Tracking log4j security issues

[haileyajohnson]

Hello THREDDS users - this issue is being opened to keep users who are not subscribed to the mailing list updated on the log4j and TDS saga.

As of December 18th, 2021, the recommended releases of the TDS are snapshot releases, 5.3-SNAPSHOT and 4.6.19-20211218.154246-4. Both can be found on the TDS downloads page. These releases use log4j 2.17.0 and address CVE-2021-44228, CVE-2021-45046, and CVE-2021-45105.

The THREDDS team plans to release an official (non-snapshot) release of both TDS 5.x and 4.6.x next week, however there is no difference between a snapshot and a full release other than the process of naming and archiving the version. The snapshots available are complete and stable.

We will keep you updated here as the situation progresses.

best,
THREDDS development team

[haileyajohnson]

TDS 4.6.19 was released December 20th, 2021. It is identical to TDS 4.6.19-20211218.154246-4, other than that it is archived as an official release; it uses log4j 2.17.0 and addresses CVE-2021-44228, CVE-2021-45046, and CVE-2021-45105.

You can get TDS 4.6.19 from the TDS downloads page.

[haileyajohnson]

As of December 28th, 2021, log4j 2.17.0 is known to be vulnerable to CVE-2021-44832. We have published a TDS 4.6.20-SNAPSHOT which uses log4j 2.17.1 - this snapshot is now the recommended version of TDS 4.6.x. You can get it from the TDS downloads page.

We will release TDS 4.6.20 sometime soon, but are choosing to "wait and see" how the issue evolves for the time being.

[rsignell-usgs]

@haileyajohnson we run thredds using the unidata-created docker containers. I currently see the latest as 4.6.19 here:
https://hub.docker.com/r/unidata/thredds-docker/tags, pushed 12 days ago by @julienchastang.
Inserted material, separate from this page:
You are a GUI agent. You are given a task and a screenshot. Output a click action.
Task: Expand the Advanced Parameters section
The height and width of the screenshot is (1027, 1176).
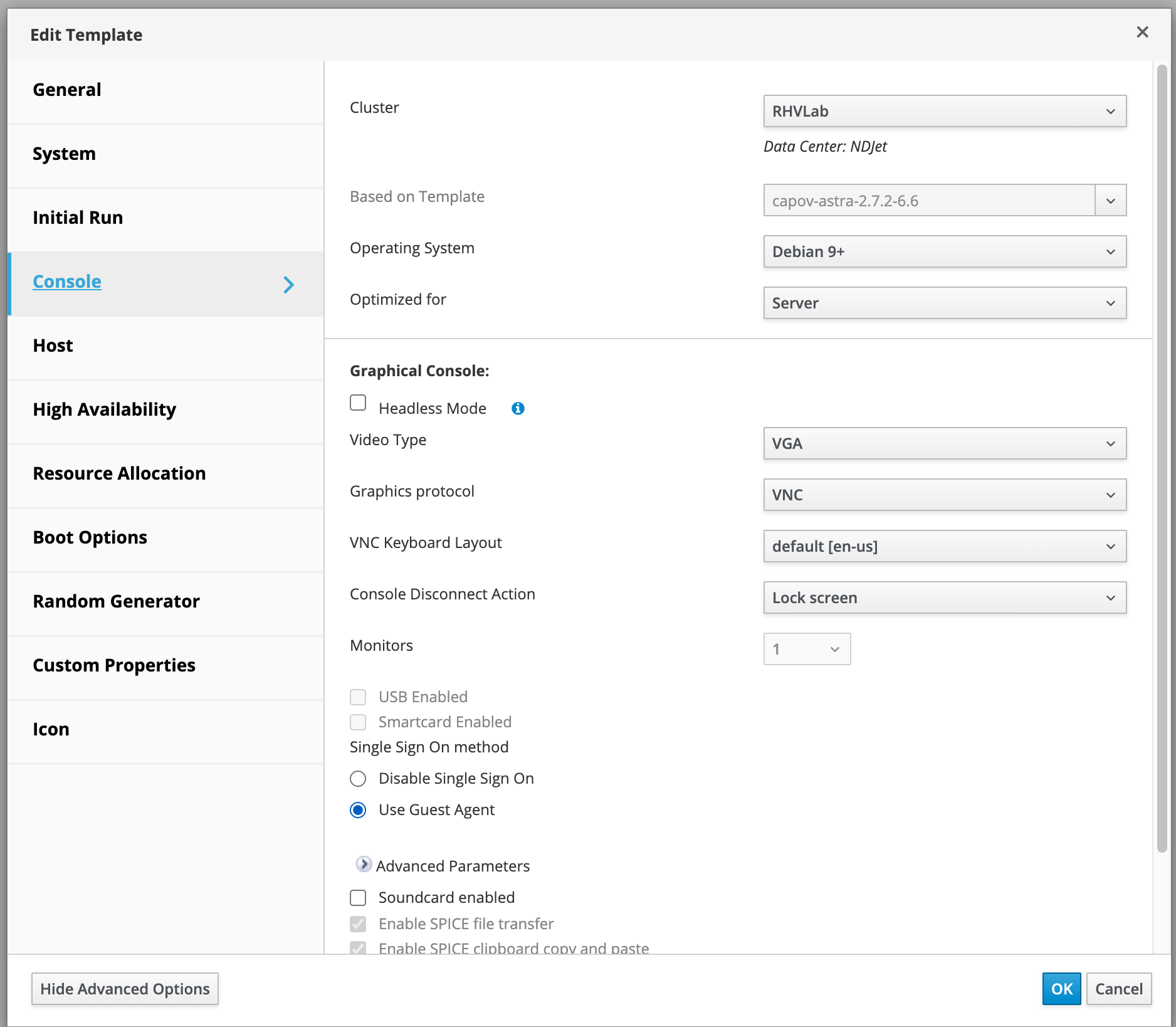point(364,865)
Could we get the latest version pushed please?

[gajowi]

I'm keen to also have a v5 container. So I assume for the log4j issue I'm now waiting on 5.4 (with the same log4j updates as 4.6.20).
related thredds-docker issue

[julienchastang]

@rsignell-usgs @gajowi jumping in a little late in the game here, but now that 5.3 has been belatedly released, on the docker side do you need SNAPSHOT releases for TDS 4 and 5? The thing is that CVE-2021-44832 was a lot less severe than the original set of log4j vulnerabilities, and I would like to hold off until 5.4, if possible before making a Docker release.

[gajowi]

Thanks Julien. I'm personally happy to wait, given I'm not expecting a long wait.

…

On Thu, 6 Jan 2022, 6:02 am Julien Chastang, ***@***.***> wrote: @rsignell-usgs <https://github.com/rsignell-usgs> @gajowi <https://github.com/gajowi> jumping in a little late in the game here, but now that 5.3 has been belatedly released <Unidata/thredds-docker#258>, on the docker side do you need SNAPSHOT releases for TDS 4 and 5? The thing is that CVE-2021-44832 <https://nvd.nist.gov/vuln/detail/CVE-2021-44832> was a lot less severe than the original set of log4j vulnerabilities, and I would like to hold off until 5.4, if possible before making a Docker release. — Reply to this email directly, view it on GitHub <#1381 (comment)>, or unsubscribe <https://github.com/notifications/unsubscribe-auth/AAUSKFMC4B737U5V7ND4ASTUUSIT3ANCNFSM5KKZYV6A> . Triage notifications on the go with GitHub Mobile for iOS <https://apps.apple.com/app/apple-store/id1477376905?ct=notification-email&mt=8&pt=524675> or Android <https://play.google.com/store/apps/details?id=com.github.android&referrer=utm_campaign%3Dnotification-email%26utm_medium%3Demail%26utm_source%3Dgithub>. You are receiving this because you were mentioned.Message ID: ***@***.***>

[gajowi]

The wait has been far longer than I anticipated. Will there be 5.4 and 4.6.20 releases soon?
I think I have learned that I need to rely harder on the snapshots and my own testing/CD process. I'd previously been relying on 'major' releases and unidata built containers. That was convenient, but it seems like it does not offer enough control in cases like this. That said, such a major and broad security flaw is not exactly a common event...

[haileyajohnson]

@gajowi We're aiming to get the new releases out next Friday (2/18), it has been a quite a wait now. Everything you've said is spot on though, these past few months have not been "the norm" for our releases, but to really stay on top of security and bug fixes, snapshots are the way to go.

[gajowi]

I see 4.6.20 but no 5.4. Is that scheduled?

[haileyajohnson]

5.4 release date is still TBA. Getting it in shape as a stable, long-term release has turned out to be a heavier lift than expected, but it is my top priority right now. Sorry for the delays.